EXERCISE DIRECTIONS:
Reproduce each line of the material exactly as it reads.

DATA LISTING:

----------------

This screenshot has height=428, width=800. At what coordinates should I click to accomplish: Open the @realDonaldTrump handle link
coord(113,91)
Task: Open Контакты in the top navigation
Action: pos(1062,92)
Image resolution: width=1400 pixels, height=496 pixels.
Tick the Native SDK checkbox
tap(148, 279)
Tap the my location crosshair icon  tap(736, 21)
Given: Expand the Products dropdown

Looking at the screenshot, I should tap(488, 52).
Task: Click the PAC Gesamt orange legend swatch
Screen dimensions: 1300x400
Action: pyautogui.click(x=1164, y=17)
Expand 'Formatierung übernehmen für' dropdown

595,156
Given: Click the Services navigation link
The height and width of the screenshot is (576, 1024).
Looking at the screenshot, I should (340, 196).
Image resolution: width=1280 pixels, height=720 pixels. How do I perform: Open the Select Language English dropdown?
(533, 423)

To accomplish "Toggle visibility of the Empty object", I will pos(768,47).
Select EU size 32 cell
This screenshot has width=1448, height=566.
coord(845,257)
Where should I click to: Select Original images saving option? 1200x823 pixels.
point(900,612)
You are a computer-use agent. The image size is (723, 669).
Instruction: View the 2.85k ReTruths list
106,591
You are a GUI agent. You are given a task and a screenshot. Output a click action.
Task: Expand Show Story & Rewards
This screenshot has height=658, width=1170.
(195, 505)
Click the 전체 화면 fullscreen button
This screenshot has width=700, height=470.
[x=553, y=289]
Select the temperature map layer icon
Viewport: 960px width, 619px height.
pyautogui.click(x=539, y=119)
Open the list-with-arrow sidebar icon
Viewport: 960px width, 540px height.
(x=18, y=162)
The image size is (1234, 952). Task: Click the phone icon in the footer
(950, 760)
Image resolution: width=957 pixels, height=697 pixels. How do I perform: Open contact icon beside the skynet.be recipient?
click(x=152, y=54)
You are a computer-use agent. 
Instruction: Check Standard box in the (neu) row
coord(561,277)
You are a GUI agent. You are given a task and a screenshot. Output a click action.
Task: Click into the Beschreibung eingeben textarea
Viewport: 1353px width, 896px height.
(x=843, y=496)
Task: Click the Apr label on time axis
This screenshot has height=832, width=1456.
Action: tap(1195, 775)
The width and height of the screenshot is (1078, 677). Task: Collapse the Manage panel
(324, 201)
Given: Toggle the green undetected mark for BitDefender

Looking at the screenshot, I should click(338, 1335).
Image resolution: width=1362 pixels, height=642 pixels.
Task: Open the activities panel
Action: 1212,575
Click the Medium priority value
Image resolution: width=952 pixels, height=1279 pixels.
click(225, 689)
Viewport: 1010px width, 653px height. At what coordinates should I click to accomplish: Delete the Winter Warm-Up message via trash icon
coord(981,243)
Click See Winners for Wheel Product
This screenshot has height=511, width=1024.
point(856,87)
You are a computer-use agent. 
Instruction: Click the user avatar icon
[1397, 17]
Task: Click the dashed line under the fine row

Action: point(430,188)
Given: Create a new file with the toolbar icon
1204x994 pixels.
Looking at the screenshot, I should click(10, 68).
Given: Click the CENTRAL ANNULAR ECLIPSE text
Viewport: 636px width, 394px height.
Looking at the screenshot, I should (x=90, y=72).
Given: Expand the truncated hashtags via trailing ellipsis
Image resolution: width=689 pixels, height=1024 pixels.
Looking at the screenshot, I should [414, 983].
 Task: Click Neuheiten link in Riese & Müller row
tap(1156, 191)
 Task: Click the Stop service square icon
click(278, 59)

----------------

TASK SOLUTION:
This screenshot has height=428, width=800. At what coordinates should I click to accomplish: Open the @realDonaldTrump handle link
coord(113,91)
Task: Open Контакты in the top navigation
Action: pos(1062,92)
Image resolution: width=1400 pixels, height=496 pixels.
Tick the Native SDK checkbox
tap(148, 279)
Tap the my location crosshair icon  tap(736, 21)
Given: Expand the Products dropdown

Looking at the screenshot, I should tap(488, 52).
Task: Click the PAC Gesamt orange legend swatch
Screen dimensions: 1300x400
Action: pyautogui.click(x=1164, y=17)
Expand 'Formatierung übernehmen für' dropdown

595,156
Given: Click the Services navigation link
The height and width of the screenshot is (576, 1024).
Looking at the screenshot, I should (340, 196).
Image resolution: width=1280 pixels, height=720 pixels. How do I perform: Open the Select Language English dropdown?
(533, 423)

To accomplish "Toggle visibility of the Empty object", I will pos(768,47).
Select EU size 32 cell
This screenshot has width=1448, height=566.
coord(845,257)
Where should I click to: Select Original images saving option? 1200x823 pixels.
point(900,612)
You are a computer-use agent. The image size is (723, 669).
Instruction: View the 2.85k ReTruths list
106,591
You are a GUI agent. You are given a task and a screenshot. Output a click action.
Task: Expand Show Story & Rewards
This screenshot has height=658, width=1170.
(195, 505)
Click the 전체 화면 fullscreen button
This screenshot has width=700, height=470.
[x=553, y=289]
Select the temperature map layer icon
Viewport: 960px width, 619px height.
pyautogui.click(x=539, y=119)
Open the list-with-arrow sidebar icon
Viewport: 960px width, 540px height.
(x=18, y=162)
The image size is (1234, 952). Task: Click the phone icon in the footer
(950, 760)
Image resolution: width=957 pixels, height=697 pixels. How do I perform: Open contact icon beside the skynet.be recipient?
click(x=152, y=54)
You are a computer-use agent. 
Instruction: Check Standard box in the (neu) row
coord(561,277)
You are a GUI agent. You are given a task and a screenshot. Output a click action.
Task: Click into the Beschreibung eingeben textarea
Viewport: 1353px width, 896px height.
(x=843, y=496)
Task: Click the Apr label on time axis
This screenshot has height=832, width=1456.
Action: tap(1195, 775)
The width and height of the screenshot is (1078, 677). Task: Collapse the Manage panel
(324, 201)
Given: Toggle the green undetected mark for BitDefender

Looking at the screenshot, I should click(338, 1335).
Image resolution: width=1362 pixels, height=642 pixels.
Task: Open the activities panel
Action: 1212,575
Click the Medium priority value
Image resolution: width=952 pixels, height=1279 pixels.
click(225, 689)
Viewport: 1010px width, 653px height. At what coordinates should I click to accomplish: Delete the Winter Warm-Up message via trash icon
coord(981,243)
Click See Winners for Wheel Product
This screenshot has height=511, width=1024.
point(856,87)
You are a computer-use agent. 
Instruction: Click the user avatar icon
[1397, 17]
Task: Click the dashed line under the fine row

Action: point(430,188)
Given: Create a new file with the toolbar icon
1204x994 pixels.
Looking at the screenshot, I should click(10, 68).
Given: Click the CENTRAL ANNULAR ECLIPSE text
Viewport: 636px width, 394px height.
Looking at the screenshot, I should (x=90, y=72).
Given: Expand the truncated hashtags via trailing ellipsis
Image resolution: width=689 pixels, height=1024 pixels.
Looking at the screenshot, I should [414, 983].
 Task: Click Neuheiten link in Riese & Müller row
tap(1156, 191)
 Task: Click the Stop service square icon
click(278, 59)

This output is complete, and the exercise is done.